On Tue, 22 Jan 2008 11:27:05 GMT, (Doug Miller) wrote:

In article ,
(Charles Bishop) wrote:

I don't think that's what she said. If you want the temp to be 70, then
set the t-stat to 80. It will cycle once or twice, then set it to 70. This
is from a "cold" start where the temp is way below the setting. It takes
time to bring the furnishings, &c up to temp, so having the t-stat set at
80 helps with this. Yes?


No. A thermostat is an on-off switch. As long as the room temperature is lower
than the thermostat's setpoint, it's on. When the room temperature reaches the
setpoint, it turns off. That's all.


Not quite. Technically a heat pump thermostat is a 3 state device, off,
refrigeration heat and resistance heat. Anyway,

More to the point, the thermostat responds primarily to AIR temperature and not "room
temperature". Room temperature, as felt by us humans is a mixture of air temperature
and radiant heat transfer back and forth between the masses in the room. Furniture,
walls, etc.

When the thermostat is turned up, the air is heated first. Heat transfer into the
mass becomes greater but is sill slower than air heating. The air reaches the
thermostat's setpoint and the heat turns off. Meanwhile the mass continues absorbing
heat from the air because it is still colder. And occupants feel cold because the
mass is also absorbing heat from their bodies.

The air quickly cools, the thermostat calls for more heat and the cycle continues
until the mass in the room also warms to the setpoint.
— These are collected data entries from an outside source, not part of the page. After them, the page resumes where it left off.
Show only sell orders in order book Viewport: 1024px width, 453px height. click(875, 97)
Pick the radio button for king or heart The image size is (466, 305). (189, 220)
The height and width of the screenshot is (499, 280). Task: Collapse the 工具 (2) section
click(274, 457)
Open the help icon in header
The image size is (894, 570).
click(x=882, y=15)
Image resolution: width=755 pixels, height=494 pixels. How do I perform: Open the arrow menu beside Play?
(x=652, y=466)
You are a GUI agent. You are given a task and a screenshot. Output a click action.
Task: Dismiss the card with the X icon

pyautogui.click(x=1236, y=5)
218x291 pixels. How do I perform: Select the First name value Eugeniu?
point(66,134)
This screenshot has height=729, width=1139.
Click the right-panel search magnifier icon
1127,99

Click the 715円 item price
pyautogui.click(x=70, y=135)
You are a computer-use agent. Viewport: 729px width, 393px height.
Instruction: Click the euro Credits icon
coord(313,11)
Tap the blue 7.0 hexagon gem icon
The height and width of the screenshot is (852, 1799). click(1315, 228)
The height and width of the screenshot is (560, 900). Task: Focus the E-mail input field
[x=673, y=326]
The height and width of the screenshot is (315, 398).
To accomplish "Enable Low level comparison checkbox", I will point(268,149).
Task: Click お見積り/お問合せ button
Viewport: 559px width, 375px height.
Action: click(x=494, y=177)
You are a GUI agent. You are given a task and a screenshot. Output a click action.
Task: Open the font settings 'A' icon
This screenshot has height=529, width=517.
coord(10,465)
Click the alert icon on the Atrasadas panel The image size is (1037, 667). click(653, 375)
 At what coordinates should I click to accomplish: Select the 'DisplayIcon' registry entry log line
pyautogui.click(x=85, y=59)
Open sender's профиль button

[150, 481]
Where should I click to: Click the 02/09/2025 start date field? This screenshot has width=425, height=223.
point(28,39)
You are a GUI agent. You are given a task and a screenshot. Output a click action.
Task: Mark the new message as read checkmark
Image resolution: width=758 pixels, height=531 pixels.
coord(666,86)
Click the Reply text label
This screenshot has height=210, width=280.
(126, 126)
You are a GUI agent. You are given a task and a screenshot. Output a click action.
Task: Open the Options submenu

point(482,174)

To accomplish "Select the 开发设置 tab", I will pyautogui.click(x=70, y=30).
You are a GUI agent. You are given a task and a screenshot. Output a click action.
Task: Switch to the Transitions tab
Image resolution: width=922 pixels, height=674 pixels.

Then the heat only runs to
make up for losses.

Turning a plain thermostat up initially certainly works to warm things faster, both
because it causes the air to get hotter, speeding heat absorption by the mass, and
because it minimizes the heating plant's off time. In instruments and controls, this
is known as rate or derivative action, instituted manually.

If the operator pays attention and understands thermodynamics and I&C (intuitively,
if not explicitly) then he can turn the 'stat down at the right moment to minimize
overshoot. Just like real rate action does in a process controller.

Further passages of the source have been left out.